» Exercise description
The lines to repeat are those below from the one containing "Click the 铝合金 material title cell" down to the one containing "The width and height of the screenshot is (1600, 930).", both included; reproduce them exactly and nothing else.

» Information given
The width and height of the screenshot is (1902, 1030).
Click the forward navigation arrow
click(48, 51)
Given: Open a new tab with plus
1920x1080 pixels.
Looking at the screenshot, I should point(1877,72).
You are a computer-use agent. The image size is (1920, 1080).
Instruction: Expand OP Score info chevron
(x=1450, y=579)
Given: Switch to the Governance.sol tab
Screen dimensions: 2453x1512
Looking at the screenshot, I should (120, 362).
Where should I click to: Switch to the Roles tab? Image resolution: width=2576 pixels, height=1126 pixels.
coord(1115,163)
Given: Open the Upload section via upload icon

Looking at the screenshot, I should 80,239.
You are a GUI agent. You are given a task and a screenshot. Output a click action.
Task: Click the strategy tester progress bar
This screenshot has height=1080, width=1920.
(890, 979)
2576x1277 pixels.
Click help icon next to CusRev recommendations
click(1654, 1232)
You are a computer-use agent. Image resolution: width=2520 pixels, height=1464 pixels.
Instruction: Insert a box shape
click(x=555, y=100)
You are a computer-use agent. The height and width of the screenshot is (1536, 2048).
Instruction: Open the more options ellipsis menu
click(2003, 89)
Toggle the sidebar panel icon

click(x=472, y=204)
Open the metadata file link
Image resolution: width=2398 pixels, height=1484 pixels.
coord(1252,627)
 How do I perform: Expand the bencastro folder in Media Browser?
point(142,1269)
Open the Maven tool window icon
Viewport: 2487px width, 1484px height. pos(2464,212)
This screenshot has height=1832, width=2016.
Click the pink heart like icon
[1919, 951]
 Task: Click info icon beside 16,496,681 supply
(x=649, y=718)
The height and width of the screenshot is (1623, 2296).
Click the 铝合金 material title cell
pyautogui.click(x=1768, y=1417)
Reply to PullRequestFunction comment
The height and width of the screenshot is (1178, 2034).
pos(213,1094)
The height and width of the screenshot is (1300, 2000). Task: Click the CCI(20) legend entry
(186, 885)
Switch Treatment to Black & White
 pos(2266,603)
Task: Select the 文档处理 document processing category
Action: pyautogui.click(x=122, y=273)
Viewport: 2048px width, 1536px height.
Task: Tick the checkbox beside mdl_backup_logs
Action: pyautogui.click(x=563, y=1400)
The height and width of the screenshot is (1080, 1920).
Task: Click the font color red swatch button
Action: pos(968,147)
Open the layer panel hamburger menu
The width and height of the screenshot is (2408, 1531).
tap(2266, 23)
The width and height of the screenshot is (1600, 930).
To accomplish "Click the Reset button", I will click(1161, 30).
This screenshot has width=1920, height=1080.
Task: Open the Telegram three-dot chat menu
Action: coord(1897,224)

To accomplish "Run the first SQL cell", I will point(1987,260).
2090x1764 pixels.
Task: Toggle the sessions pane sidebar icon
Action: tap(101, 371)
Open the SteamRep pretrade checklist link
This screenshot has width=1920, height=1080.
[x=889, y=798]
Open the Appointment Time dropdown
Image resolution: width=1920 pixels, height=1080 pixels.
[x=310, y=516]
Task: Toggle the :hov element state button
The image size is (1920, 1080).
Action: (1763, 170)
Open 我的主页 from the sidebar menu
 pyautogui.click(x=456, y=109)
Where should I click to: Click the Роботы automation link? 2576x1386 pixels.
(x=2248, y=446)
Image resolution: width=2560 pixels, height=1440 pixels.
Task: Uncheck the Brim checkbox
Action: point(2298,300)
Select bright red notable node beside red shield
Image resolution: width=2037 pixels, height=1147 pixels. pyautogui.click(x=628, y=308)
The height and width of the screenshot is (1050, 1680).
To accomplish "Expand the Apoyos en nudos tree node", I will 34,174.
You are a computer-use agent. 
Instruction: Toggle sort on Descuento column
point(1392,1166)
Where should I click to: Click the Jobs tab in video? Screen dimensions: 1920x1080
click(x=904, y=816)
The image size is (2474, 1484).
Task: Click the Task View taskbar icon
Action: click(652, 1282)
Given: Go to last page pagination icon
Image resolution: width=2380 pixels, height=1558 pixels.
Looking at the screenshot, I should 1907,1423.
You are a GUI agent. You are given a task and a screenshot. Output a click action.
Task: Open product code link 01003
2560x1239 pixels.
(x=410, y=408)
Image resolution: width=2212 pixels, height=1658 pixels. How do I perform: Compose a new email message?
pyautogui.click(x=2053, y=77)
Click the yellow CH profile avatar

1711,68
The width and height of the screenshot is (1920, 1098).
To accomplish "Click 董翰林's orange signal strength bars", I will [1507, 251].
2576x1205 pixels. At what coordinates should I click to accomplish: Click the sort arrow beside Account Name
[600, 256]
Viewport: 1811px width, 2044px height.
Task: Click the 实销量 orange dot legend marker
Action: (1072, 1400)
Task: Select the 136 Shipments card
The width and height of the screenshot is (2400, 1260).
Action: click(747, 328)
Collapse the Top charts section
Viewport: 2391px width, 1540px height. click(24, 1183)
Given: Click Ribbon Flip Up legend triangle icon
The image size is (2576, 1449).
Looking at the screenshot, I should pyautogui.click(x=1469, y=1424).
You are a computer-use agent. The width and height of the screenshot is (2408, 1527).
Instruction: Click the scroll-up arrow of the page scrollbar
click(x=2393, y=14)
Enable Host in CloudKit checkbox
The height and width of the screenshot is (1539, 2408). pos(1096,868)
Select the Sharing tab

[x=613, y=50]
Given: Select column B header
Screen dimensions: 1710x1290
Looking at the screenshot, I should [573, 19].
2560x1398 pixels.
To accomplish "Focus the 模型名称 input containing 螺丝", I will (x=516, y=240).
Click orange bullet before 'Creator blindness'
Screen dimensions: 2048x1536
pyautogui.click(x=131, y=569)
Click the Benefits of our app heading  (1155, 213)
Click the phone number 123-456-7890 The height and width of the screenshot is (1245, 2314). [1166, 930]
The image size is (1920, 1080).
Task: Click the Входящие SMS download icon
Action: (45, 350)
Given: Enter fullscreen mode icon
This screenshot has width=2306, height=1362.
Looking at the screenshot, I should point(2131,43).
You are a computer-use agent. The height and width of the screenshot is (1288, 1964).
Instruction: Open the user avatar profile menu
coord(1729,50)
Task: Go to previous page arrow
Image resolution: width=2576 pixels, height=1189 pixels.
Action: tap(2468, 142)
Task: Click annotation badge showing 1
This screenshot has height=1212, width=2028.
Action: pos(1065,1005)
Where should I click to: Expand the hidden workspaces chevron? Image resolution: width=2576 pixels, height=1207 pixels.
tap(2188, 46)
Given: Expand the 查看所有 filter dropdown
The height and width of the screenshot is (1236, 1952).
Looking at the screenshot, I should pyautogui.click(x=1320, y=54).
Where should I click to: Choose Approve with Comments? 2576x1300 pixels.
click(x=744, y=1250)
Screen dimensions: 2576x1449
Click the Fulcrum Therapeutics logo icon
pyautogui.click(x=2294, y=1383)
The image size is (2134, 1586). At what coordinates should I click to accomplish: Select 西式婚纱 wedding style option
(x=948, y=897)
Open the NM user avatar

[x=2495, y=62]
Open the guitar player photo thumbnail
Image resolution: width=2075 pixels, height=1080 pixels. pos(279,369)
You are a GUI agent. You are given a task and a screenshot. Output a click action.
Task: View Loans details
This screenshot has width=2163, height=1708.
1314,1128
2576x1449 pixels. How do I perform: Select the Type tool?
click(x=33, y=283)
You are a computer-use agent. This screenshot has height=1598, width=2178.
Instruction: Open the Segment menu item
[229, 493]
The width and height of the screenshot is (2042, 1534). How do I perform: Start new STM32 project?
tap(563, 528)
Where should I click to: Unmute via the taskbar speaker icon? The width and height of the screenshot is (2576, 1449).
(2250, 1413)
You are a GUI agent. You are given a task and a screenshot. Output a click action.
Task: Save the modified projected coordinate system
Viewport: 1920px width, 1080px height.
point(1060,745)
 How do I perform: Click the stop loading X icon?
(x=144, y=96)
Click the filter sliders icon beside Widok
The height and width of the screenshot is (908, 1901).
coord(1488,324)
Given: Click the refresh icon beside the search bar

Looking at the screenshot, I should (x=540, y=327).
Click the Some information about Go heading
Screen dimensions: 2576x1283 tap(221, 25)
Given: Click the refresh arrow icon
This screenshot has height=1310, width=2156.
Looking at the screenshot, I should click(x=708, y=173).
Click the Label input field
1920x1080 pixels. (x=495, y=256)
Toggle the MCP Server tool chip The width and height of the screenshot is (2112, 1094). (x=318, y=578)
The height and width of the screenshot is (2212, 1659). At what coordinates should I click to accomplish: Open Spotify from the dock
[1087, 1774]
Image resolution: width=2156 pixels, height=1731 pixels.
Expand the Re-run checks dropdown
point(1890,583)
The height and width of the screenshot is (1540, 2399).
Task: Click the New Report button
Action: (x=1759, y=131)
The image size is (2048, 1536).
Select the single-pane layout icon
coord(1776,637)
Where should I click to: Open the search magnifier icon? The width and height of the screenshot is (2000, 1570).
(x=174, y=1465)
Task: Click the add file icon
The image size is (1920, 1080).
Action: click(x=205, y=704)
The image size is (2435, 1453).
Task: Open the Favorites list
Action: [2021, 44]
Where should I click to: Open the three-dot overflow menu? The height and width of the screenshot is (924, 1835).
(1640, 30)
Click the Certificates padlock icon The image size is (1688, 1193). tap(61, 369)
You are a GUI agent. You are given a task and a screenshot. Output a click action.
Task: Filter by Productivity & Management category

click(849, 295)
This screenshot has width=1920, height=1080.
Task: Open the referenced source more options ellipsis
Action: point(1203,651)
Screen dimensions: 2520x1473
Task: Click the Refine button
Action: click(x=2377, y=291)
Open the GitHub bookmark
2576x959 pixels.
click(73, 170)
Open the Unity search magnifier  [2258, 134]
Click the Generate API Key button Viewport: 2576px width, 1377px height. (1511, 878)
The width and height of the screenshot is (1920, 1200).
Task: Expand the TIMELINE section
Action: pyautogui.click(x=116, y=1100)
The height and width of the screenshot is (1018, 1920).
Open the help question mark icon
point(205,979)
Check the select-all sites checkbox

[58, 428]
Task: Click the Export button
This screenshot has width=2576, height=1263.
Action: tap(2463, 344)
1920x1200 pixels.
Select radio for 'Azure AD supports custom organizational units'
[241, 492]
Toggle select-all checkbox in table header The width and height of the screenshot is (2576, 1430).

» Response for this exercise
Click the 铝合金 material title cell
pyautogui.click(x=1768, y=1417)
Reply to PullRequestFunction comment
The height and width of the screenshot is (1178, 2034).
pos(213,1094)
The height and width of the screenshot is (1300, 2000). Task: Click the CCI(20) legend entry
(186, 885)
Switch Treatment to Black & White
 pos(2266,603)
Task: Select the 文档处理 document processing category
Action: pyautogui.click(x=122, y=273)
Viewport: 2048px width, 1536px height.
Task: Tick the checkbox beside mdl_backup_logs
Action: pyautogui.click(x=563, y=1400)
The height and width of the screenshot is (1080, 1920).
Task: Click the font color red swatch button
Action: pos(968,147)
Open the layer panel hamburger menu
The width and height of the screenshot is (2408, 1531).
tap(2266, 23)
The width and height of the screenshot is (1600, 930).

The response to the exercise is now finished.